Dr Chris Van Tulleken doesn’t want to ban bacon sandwiches outright – but he does have a serving suggestion. “I just want there to be a warning on the packet saying this food is associated with increases in obesity, cancer and death,” says the 42-year-old television doctor. “And then you can go ahead and enjoy it.”
After coming for our bacon sarnies he wouldn’t stop there: fish fingers, baked beans, all the childhood staples which most of us grew up on (and have returned to sneakily for lunch during this year of lockdown). “In Britain, we don’t have a food tradition,” Dr Van Tulleken says, witheringly, with the result that, “British cooking has all been ultra-processed.”
Ultra-processed is the stuff of ready meals, biscuit tins, breakfast cereals and school lunch boxes. To deconstruct the bacon sandwich, “ultra-processed” would typically apply to the industrialised white loaf, mass produced and chemically cured meat – and even the brown sauce.
“UPF”, as Dr Van Tulleken calls it, is a food group that can be identified by a long and largely incomprehensible list of chemicals, colourings, sweeteners and preservatives on the back of a packet, and is what most of us are eating every day.
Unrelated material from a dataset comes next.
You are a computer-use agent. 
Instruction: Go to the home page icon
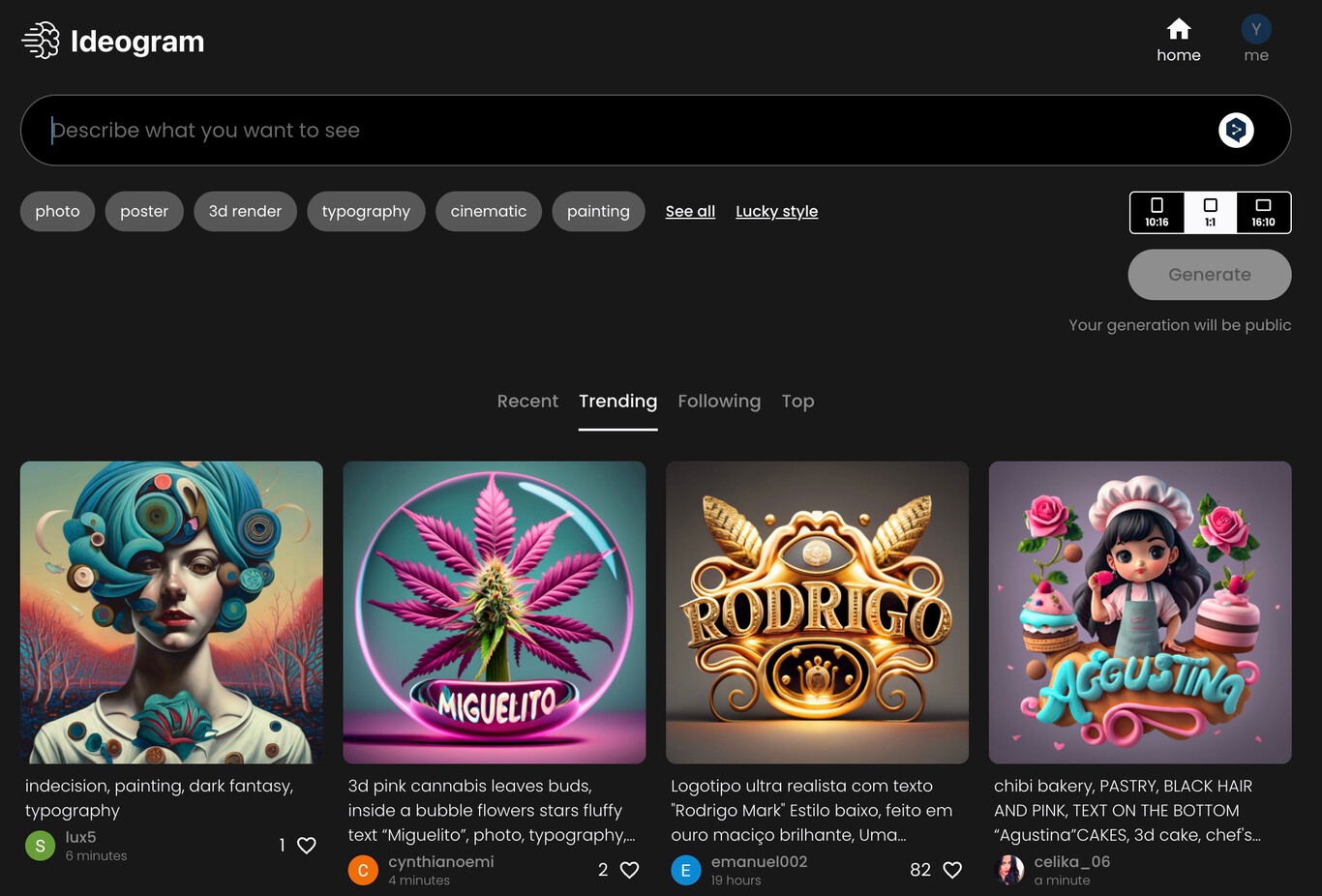(x=1178, y=29)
In Britain, an estimated 56 per cent of all our daily calories comes from ultra-processed foods, a figure that rises to 64 per cent among children.
And, according to Dr Van Tulleken, who has presented numerous television series for the BBC alongside his NHS career as an infectious diseases doctor at the Hospital for Tropical Diseases, part of University College London Hospitals, it is fuelling an addiction that is slowly killing us.
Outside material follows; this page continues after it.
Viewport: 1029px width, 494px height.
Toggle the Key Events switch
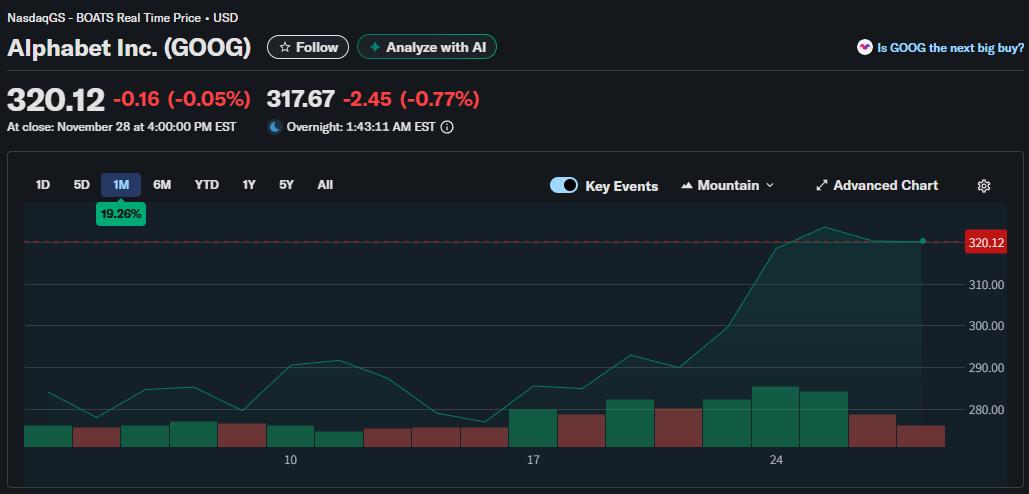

In filming his new BBC programme What Are We Feeding Our Kids? which airs this week, Dr Van Tulleken, a father-of-two whose wife, Dinah, is a fashion journalist, put himself on an 80 per cent ultra-processed food diet for four weeks in a real-life experiment.
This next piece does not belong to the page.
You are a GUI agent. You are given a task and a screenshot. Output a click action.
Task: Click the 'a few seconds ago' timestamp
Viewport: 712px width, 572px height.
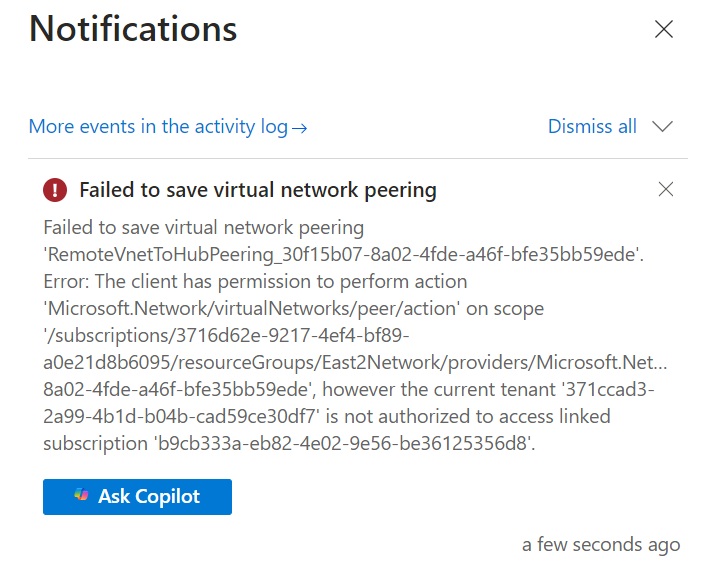pos(601,545)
“It had a catastrophic impact on every aspect of my health and my life,” Dr Van Tulleken says. “My libido, piles, heartburn … everything got worse. I was anxious, depressed – and it was all self-perpetuating.” Sleeping was a struggle, too as was always feeling hungry. Dr Van Tulleken explains that UPF is designed to trick the body into overeating: “Things like monosodium glutamate (MSG) send a signal to your brain telling you this is nutritious. But when you digest it is there is nothing there – so you keep eating.”
The diet, he estimates, aged his body by 10 years, but more disturbing was the impact on his mind. MRI scans taken after the experiment confirmed that the junk food had rewired his brain; strengthening the appetite and reward neural pathways into patterns more familiar with a drug addict.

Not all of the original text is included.